The third word: defending. Serving and accompanying also means defending, it means taking the side of the weakest. How often do we raise our voice to defend our own rights, but how often we are indifferent to the rights of others! How many times we either don’t know or don’t want to give voice to the voice of those — like you — who have suffered and are suffering, of those who’ve seen their own rights trampled upon, of those who have experienced so much violence that it has even stifled their desire to have justice done!
It is important for the whole Church that welcoming the poor and promoting justice not be entrusted solely to “experts” but be a focus of all pastoral care, of the formation of future priests and religious, and of the ordinary work of all parishes, movements and ecclesial groups. In particular — this is important and I say it from my heart — I would also like to ask religious institutes to interpret seriously and with responsibility this sign of the times. The Lord calls us to live with greater courage and generosity hospitality in communities, in houses and in empty convents. Dear men and women religious, your empty convents are not useful to the Church if they are turned into hotels and earn money.
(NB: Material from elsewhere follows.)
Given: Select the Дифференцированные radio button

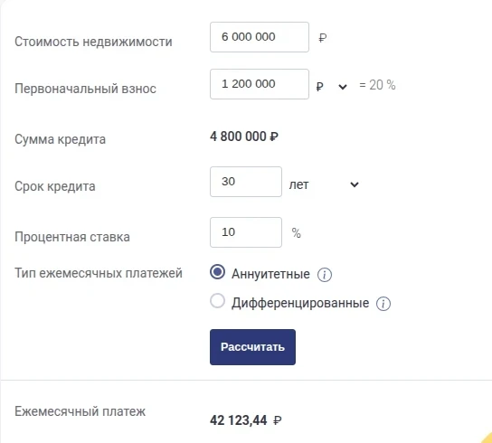Looking at the screenshot, I should pos(217,300).
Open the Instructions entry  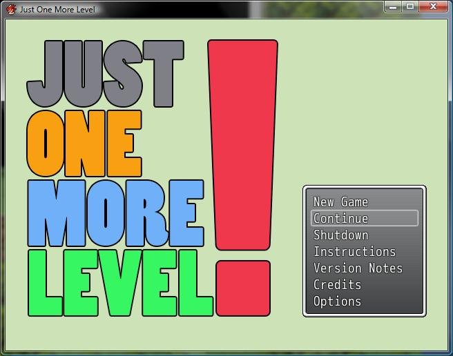[x=355, y=252]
The empty convents do not belong to you, they are for the flesh of Christ which is what refugees are. The Lord calls us to live with greater courage and generosity, and to accept them in communities, houses and empty convents. This of course is not something simple; it requires a criterion and responsibility, but also courage. We do a great deal, but perhaps we are called to do more, firmly accepting and sharing with those whom Providence has given us to serve; overcoming the temptation of spiritual worldliness to be close to simple people and, especially, to the lowliest. We need communities with solidarity that really put love into practice!
Every day, here and at other centres, so many people, mainly young people, stand in line to get a hot meal. These people remind us of the sufferings and dramas of humanity. But that queue also tells us to do something, right now, everyone, it is possible. It is enough to knock at the door and to try to say: “Here I am. How can I give you a hand?”.
The Pope’s words on taking his leave of the Astalli Centre.
I thank you for your welcome at this House. Thank you! Thank you for your witness, thank you for your help, thank you for your prayers, thank you for your wish, your desire to go ahead, to struggle and to make progress. Thank you for defending your and ourhuman dignity. Thank you very much. May God bless all of you!